Everyone will admit that the Grand Canyon is more awe-inspiring than a trench. Everyone knows the difference between a worm and an eagle. But how many of us have a similar sense of discretion for the diversity of time? The historian Ranke claimed that every age is equally near to God. Yet Jewish tradition claims that there is a hierarchy of moments within time, that all ages are not alike. Man may pray to God equally at all places, but God does not speak to man equally at all times. At a certain moment, for example, the spirit of prophecy departed from Israel.


Monuments of stone are destined to disappear; days of spirit never pass away. About the arrival of the people at Sinai we read in the Book of Exodus: “In the third month after the children of Israel were gone forth out of the land of Egypt, on this day they came into the wilderness of Sinai” (19:1). Here was an expression that puzzled the ancient rabbis: on this day? It should have been said: on that day. This can only mean that the day of giving the Torah can never become past; that day is this day, every day. The Torah, whenever we study it, must be to us “as if it were given us today.”4 The same applies to the day of the exodus from Egypt: “In every age man must see himself as if he himself went out of Egypt.

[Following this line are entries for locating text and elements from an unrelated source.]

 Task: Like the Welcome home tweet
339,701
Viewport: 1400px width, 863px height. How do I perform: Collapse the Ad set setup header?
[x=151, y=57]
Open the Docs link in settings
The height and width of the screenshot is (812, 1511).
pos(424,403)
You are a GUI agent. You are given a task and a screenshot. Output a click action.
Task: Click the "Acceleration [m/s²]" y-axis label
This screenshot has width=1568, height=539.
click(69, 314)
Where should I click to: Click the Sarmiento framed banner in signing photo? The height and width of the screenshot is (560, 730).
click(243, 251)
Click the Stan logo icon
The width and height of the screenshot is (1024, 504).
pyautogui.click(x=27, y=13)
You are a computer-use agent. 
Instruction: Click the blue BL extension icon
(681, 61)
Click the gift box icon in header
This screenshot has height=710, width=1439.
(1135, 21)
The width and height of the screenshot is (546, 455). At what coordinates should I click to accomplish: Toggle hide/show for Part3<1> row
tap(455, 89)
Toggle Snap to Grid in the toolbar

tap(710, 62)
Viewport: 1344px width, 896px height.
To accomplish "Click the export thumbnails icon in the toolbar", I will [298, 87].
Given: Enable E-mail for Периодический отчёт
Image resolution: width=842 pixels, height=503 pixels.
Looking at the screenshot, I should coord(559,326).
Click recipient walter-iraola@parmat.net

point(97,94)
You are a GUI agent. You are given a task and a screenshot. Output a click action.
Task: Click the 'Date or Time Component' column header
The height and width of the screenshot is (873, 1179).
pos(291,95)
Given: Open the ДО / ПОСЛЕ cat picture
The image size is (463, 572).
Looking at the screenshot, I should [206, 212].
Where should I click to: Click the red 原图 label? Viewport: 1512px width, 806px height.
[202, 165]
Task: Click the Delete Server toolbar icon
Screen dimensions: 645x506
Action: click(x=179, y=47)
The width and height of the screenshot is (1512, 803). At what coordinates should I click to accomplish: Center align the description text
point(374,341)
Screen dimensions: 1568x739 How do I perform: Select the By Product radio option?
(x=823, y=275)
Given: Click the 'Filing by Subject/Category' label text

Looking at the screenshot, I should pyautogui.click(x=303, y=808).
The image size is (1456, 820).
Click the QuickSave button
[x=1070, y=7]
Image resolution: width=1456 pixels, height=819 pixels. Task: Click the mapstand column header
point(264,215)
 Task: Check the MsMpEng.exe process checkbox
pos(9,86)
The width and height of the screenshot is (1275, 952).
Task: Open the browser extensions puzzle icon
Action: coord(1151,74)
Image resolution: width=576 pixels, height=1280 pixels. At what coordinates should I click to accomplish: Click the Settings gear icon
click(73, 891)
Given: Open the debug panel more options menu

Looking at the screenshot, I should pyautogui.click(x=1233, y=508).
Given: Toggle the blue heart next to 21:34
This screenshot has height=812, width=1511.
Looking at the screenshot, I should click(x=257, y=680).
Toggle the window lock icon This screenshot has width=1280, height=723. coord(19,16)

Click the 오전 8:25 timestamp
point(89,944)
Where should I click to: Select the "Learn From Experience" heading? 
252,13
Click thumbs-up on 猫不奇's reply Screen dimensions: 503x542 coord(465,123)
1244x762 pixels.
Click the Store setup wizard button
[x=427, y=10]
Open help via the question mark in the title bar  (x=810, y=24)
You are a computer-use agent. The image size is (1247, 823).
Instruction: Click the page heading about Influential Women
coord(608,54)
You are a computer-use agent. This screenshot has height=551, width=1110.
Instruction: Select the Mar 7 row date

Technical civilization, we have said, is man’s triumph over space. Yet time remains impervious. We can overcome distance but can neither recapture the past nor dig out the future. Man transcends space, and time transcends man.

Time is man’s greatest challenge. We all take part in a procession through its realm which never comes to an end but are unable to gain a foothold in it. Its reality is apart and away from us. Space is exposed to our will; we may shape and change the things in space as we please. Time, however, is beyond our reach, beyond our power. It is both near and far, intrinsic to all experience and transcending all experience. It belongs exclusively to God.

Time, then, is otherness, a mystery that hovers above all categories. It is as if time and the mind were a world apart. Yet, it is only within time that there is fellowship and togetherness of all beings.

Every one of us occupies a portion of space. He takes it up exclusively. The portion of space which my body occupies is taken up by myself in exclusion of anyone else. Yet, no one possesses time. There is no moment which I possess exclusively. This very moment belongs to all living men as it belongs to me. We share time, we own space. Through my ownership of space, I am a rival of all other beings; through my living in time, I am a contemporary of all other beings. We pass through time, we occupy space. We easily succumb to the illusion that the world of space is for our sake, for man’s sake. In regard to time, we are immune to such an illusion.